Scale the answers in the material below by 1.5: copy out every line, requests included, but multiply each coordinate in the answers by 1.5 and round to a whole number, with halves rounded up. Leave all numbers inside the requests unchanged.

** begin Data provided **

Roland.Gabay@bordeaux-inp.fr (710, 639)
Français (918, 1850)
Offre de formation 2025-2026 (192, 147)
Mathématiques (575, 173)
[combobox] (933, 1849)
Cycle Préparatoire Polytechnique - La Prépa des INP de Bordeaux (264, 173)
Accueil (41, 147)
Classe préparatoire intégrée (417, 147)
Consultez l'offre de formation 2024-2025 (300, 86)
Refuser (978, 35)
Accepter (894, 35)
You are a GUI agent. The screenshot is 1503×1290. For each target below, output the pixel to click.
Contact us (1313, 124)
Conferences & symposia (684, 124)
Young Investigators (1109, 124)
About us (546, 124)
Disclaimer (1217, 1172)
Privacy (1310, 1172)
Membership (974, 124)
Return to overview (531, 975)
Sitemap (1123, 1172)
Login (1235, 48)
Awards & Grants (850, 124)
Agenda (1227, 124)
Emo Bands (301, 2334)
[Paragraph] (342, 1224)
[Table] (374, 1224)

** end Data provided **

### Exercise response
Roland.Gabay@bordeaux-inp.fr (1065, 959)
Français (1377, 2775)
Offre de formation 2025-2026 (288, 221)
Mathématiques (863, 260)
[combobox] (1400, 2774)
Cycle Préparatoire Polytechnique - La Prépa des INP de Bordeaux (396, 260)
Accueil (62, 221)
Classe préparatoire intégrée (626, 221)
Consultez l'offre de formation 2024-2025 (450, 129)
Refuser (1467, 53)
Accepter (1341, 53)
You are a GUI agent. The screenshot is 1503×1290. For each target below, output the pixel to click.
Contact us (1970, 186)
Conferences & symposia (1026, 186)
Young Investigators (1664, 186)
About us (819, 186)
Disclaimer (1826, 1758)
Privacy (1965, 1758)
Membership (1461, 186)
Return to overview (797, 1463)
Sitemap (1685, 1758)
Login (1853, 72)
Awards & Grants (1275, 186)
Agenda (1841, 186)
Emo Bands (452, 3501)
[Paragraph] (513, 1836)
[Table] (561, 1836)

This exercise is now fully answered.